_DATASET EXCERPTS_

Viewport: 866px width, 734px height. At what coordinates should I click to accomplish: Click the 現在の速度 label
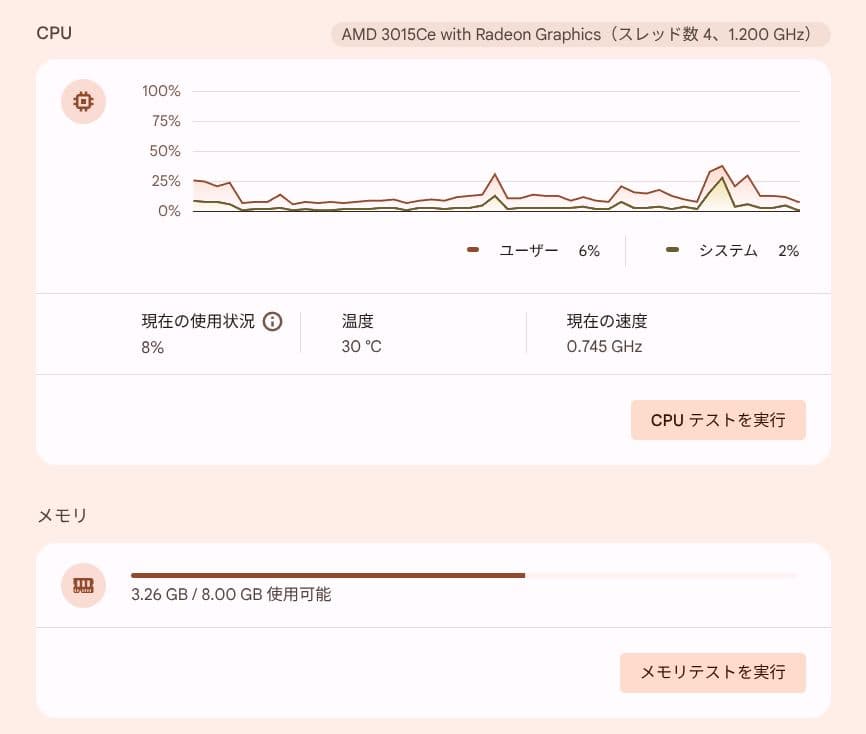pyautogui.click(x=607, y=322)
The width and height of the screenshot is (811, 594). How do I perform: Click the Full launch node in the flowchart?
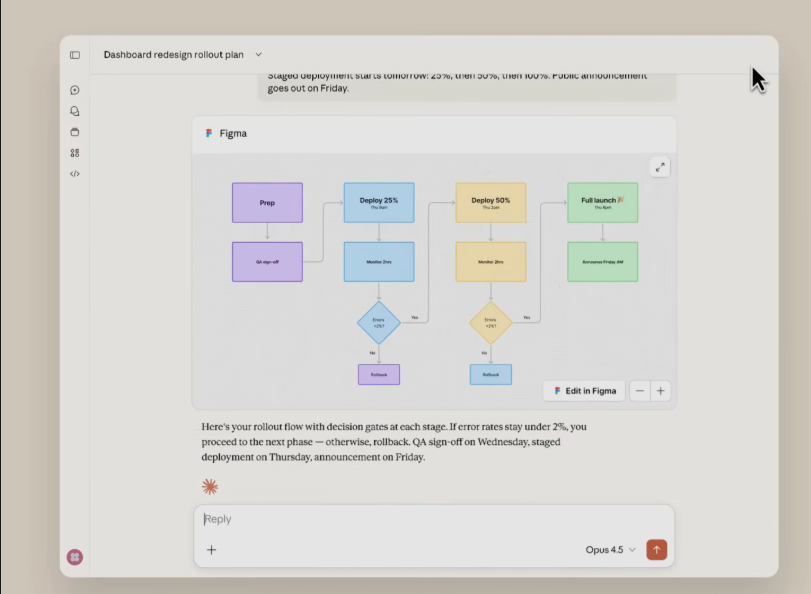click(602, 202)
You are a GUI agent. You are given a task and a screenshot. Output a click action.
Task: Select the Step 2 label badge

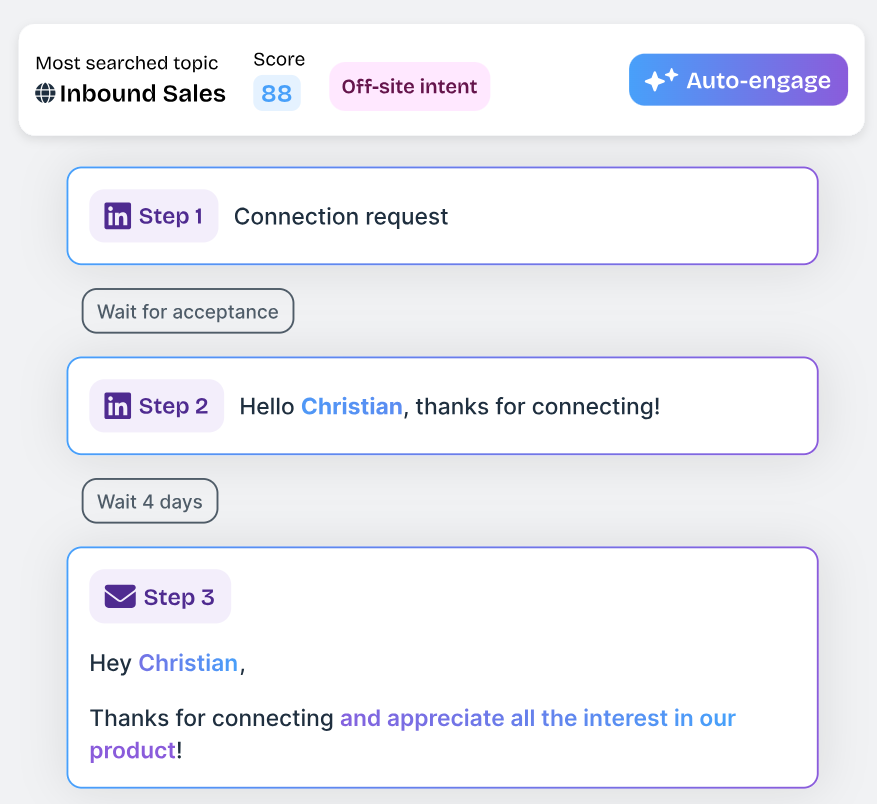click(157, 406)
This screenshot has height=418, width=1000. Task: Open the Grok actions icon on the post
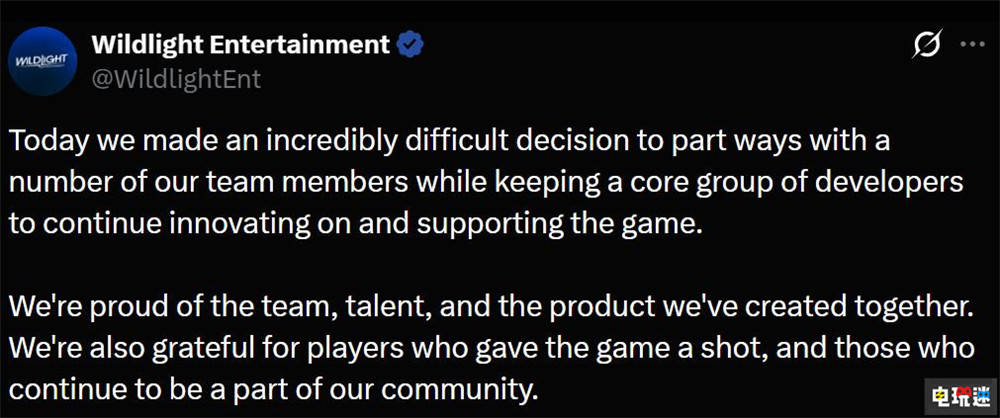[x=925, y=46]
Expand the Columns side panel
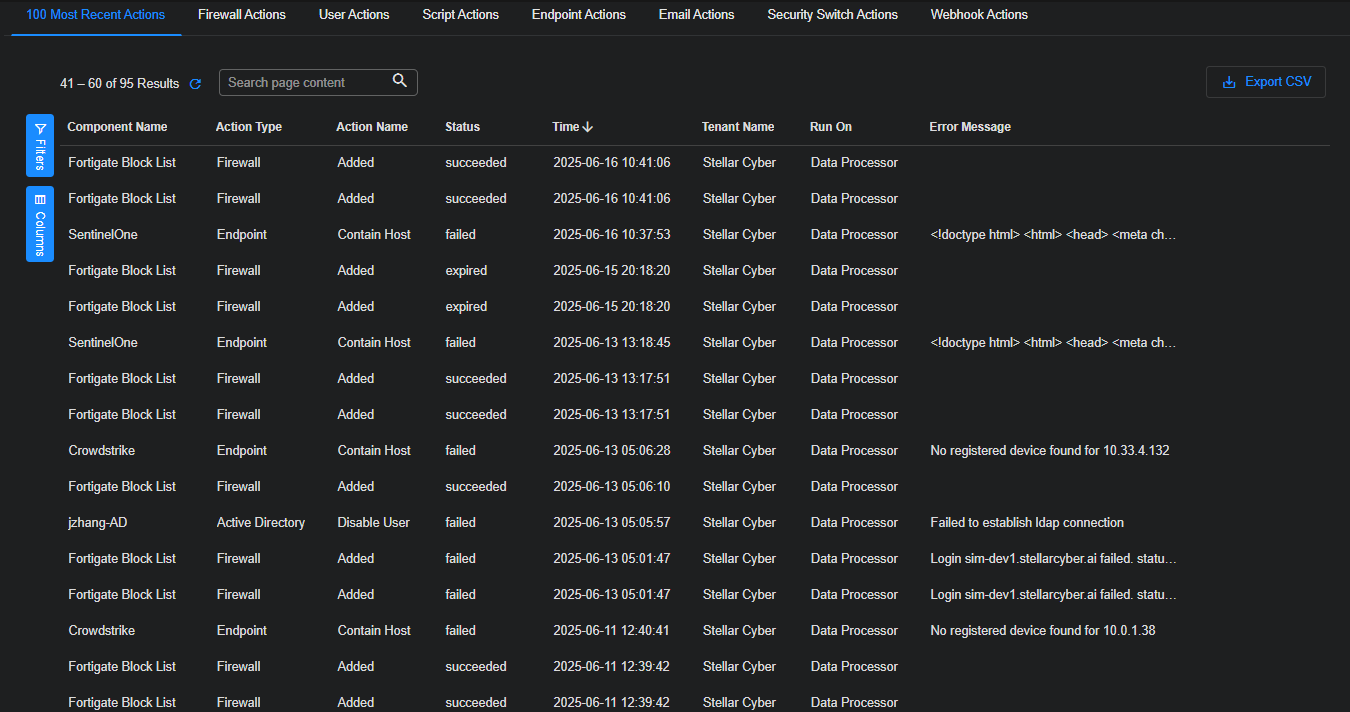The width and height of the screenshot is (1350, 712). [x=40, y=224]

_WHAT IS BEING ASKED_
Write out the listing above exactly, images omitted.

_RESPONSE TO THE EXERCISE_
Viewport: 866px width, 734px height. At what coordinates should I click to accomplish: Click the 現在の速度 label
pyautogui.click(x=607, y=322)
The width and height of the screenshot is (811, 594). How do I perform: Click the Full launch node in the flowchart?
click(602, 202)
You are a GUI agent. You are given a task and a screenshot. Output a click action.
Task: Select the Step 2 label badge

click(157, 406)
This screenshot has height=418, width=1000. Task: Open the Grok actions icon on the post
[x=925, y=46]
Expand the Columns side panel
The width and height of the screenshot is (1350, 712). [x=40, y=224]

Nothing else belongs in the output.